— Оставить «Мемори» в покое, — ответил Зомби бесцветным голосом.
— Как это оставить?
— А вот так. Фирмой серьезные люди заправляют. Если кто узнает, что мы на них наехали, нас в асфальт закатают.
— Погоди, — заволновался Клешня. — Мы же их качков мочканули. Папа сам велел.
— Тогда он не знал, кто за антикварщиками стоит, а теперь знает. Изменились планы, понял?
— Выходит, мы себе на горб просто так мокруху навесили?
— Да что ты ко мне привязался?! — заорал выведенный из себя Зомби. — Иди вон Колокола спрашивай. Я, что ли, рулю? Мне сказали, я передал.
— Погоди, — вмешался в разговор Евгений, который до сих пор хранил молчание, слушая бандитов. — Эти твари из «Мемори» беззащитных стариков убивают за цацки. Как такое можно терпеть? Это же полный беспредел, разве нет?
— А ты кто такой? — прошипел Зомби, повернувшийся к нему. — Твой номер шестой. Сиди и помалкивай в тряпочку. Не возникай тут.
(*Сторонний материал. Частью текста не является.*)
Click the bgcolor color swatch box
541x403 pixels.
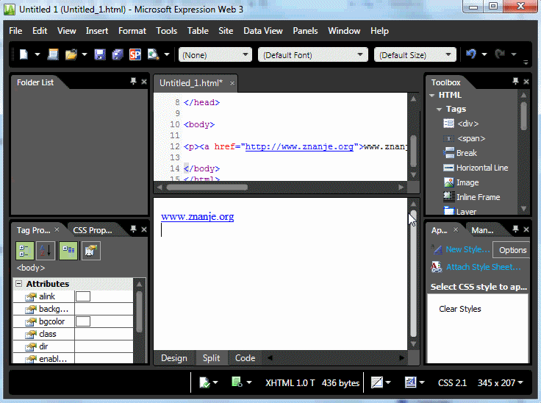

— Слюни подбери, — сказал Евгений. — Брызгаешь.
— Да я тебя…
Зомби протянул к нему руку. Евгений ее отбил. Клешня удержал Зомби на месте:
— Хорош, братан. Не кипешуй.
Зомби оттолкнул его локтем, сверля противника взглядом.
— Выйдем? А то тесно здесь.
— Выйдем, — согласился Евгений.
— С ума посходили! — воскликнул Клешня.
Никто его не слушал. Зомби, сопя и ругаясь, выбрался из машины наружу, где его уже поджидал Евгений. Замахнувшись, бандит открылся и получил прямой удар в нос, потом в челюсть, потом опять в нос. После этого Зомби, что называется, повело. Он потерял равновесие и упал бы, если бы Евгений его не подхватил. Глаза бандита закатились, лицо потемнело от крови.
— В следующий раз не наезжай на меня, — предупредил Евгений. — Покалечу.
Поднапрягшись, он усадил бандита на переднее сиденье.
— Тебе это так не сойдет, Заря, — проворчал Клешня, высунувшись в окно. — Зомби не простит. Да и Колоколу твоя борзость не понравится.
— Вы сами по себе, я сам по себе, — отрезал Евгений и пошел прочь.
Отойдя от «форда» и скрывшись за густыми кустами, он вынужден был немного постоять, дожидаясь, пока исчезнет противная дрожь в коленках. Драки всегда так на него действовали — слишком много адреналина растекалось по венам. Схватившись с кем-нибудь, Евгений потом не сразу приходил в себя. В глазах у него темнело, мозг отказывался служить. В общем, «падала планка». Так случилось и на этот раз.
Зомби тоже, по-видимому, еще не очухался, потому что не выходил из «форда», чтобы поквитаться с обидчиком. Был не в состоянии, а может, элементарно сдрейфил. Евгений уже собирался продолжить путь, когда услышал резкий скрип тормозов.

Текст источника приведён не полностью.